Our novel approach complemented the limited resolution of short-read amplicon sequencing and limited sensitivity of the metagenome assembly-based approach, and highlighted the complex ecological processes underlying the ubiquity of freshwater bacterioplankton lineages. To fully exploit the performance of the method, its relatively low read throughput is the major bottleneck to be overcome in the future. Video abstract.

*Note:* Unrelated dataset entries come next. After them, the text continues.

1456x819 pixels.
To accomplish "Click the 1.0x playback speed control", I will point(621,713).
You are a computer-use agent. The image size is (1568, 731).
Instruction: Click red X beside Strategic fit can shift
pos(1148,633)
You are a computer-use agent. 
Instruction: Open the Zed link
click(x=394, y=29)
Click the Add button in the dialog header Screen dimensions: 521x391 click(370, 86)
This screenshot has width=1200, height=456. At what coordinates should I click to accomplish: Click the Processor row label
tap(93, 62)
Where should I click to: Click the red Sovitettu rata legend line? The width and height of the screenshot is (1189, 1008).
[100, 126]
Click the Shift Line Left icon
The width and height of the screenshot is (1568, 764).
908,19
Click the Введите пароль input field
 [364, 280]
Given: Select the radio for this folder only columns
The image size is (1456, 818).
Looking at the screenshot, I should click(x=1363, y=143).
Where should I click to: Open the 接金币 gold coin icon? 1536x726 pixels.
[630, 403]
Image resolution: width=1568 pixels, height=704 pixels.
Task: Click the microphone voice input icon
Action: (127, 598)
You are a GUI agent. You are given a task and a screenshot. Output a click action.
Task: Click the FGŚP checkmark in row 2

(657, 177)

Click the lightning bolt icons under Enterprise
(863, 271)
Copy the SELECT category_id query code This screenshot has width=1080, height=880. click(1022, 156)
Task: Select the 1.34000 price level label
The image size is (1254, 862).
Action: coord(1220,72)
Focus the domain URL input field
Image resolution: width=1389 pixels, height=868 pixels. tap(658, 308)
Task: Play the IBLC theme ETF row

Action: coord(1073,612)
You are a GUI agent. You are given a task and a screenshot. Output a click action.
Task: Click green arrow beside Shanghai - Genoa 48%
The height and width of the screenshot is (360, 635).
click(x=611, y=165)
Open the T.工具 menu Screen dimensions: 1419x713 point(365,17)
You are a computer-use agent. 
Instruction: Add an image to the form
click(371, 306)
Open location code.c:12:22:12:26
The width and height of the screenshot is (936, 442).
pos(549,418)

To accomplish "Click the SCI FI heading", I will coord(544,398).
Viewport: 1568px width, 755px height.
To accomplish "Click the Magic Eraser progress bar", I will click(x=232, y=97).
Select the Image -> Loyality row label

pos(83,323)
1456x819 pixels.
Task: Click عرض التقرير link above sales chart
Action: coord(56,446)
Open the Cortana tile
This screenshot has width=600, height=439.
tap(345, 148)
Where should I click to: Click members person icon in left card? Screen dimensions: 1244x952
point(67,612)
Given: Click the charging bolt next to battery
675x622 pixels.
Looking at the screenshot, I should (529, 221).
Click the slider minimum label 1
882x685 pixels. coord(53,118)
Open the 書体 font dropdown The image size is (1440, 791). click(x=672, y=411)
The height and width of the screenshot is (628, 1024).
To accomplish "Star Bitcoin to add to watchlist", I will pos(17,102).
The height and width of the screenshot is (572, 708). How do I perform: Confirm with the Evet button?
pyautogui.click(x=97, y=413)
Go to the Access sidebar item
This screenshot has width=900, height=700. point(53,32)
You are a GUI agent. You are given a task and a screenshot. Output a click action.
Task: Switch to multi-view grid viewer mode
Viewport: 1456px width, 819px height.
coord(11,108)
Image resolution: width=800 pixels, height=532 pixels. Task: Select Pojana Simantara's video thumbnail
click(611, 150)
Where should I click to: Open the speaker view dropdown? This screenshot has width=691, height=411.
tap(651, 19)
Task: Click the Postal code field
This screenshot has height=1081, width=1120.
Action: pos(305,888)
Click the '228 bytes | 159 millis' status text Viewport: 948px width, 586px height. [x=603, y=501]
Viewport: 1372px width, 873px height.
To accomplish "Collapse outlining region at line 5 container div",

尽管淡水生境彼此隔绝,但淡水生境中仍栖息着具有世界性的细菌浮游生物谱系成员。这些谱系是根据 > 97%的 16S rRNA 基因序列相似性来划分的,但它们的种内微多样性和系统地理学对于理解其普遍性背后的生态进化过程至关重要,但仍未得到解决。在这里,我们应用靶向近全长 16S rRNA 基因和相邻核糖体内部转录间隔区序列的长读扩增子测序技术,揭示了日本和欧洲 11 个深淡水湖中浮游细菌聚集体的种内多样性。
我们的单核苷酸分辨率分析,通过 shotgun 宏基因组测序进行了验证,揭示了 11 个主要细菌谱系中的每个谱系的 7-101 个扩增子序列变体,并证明了无法通过传统方法解决的同域、异域和时变微多样性。具有相似种内种群组成的样本聚类被鉴定出来,这些聚类始终支持日本和欧洲之间的遗传隔离。在区域尺度(高达数百公里)上,湖泊之间的扩散不太可能是一个限制因素,环境因素或遗传漂变可能是种群组成的决定因素。微多样化的程度因谱系而异,表明高度多样化的谱系(例如,Iluma-A2 和 acI-A1)通过包含特定于每个生境的基因型联合体来实现其普遍性,而较少多样化的谱系(例如,CL500-11)可能由于存在少数广泛分布的基因型而普遍存在。种内分化程度最低的是优势的下湖层特有的谱系(CL500-11),这表明尽管下湖层比上湖层更孤立,但它们在湖泊之间的扩散不受限制。
我们的新方法补充了短读扩增子测序的有限分辨率和基于宏基因组组装的方法的有限灵敏度,并强调了淡水浮游生物谱系普遍性背后的复杂生态过程。为了充分利用该方法的性能,其相对较低的读取通量是未来需要克服的主要瓶颈。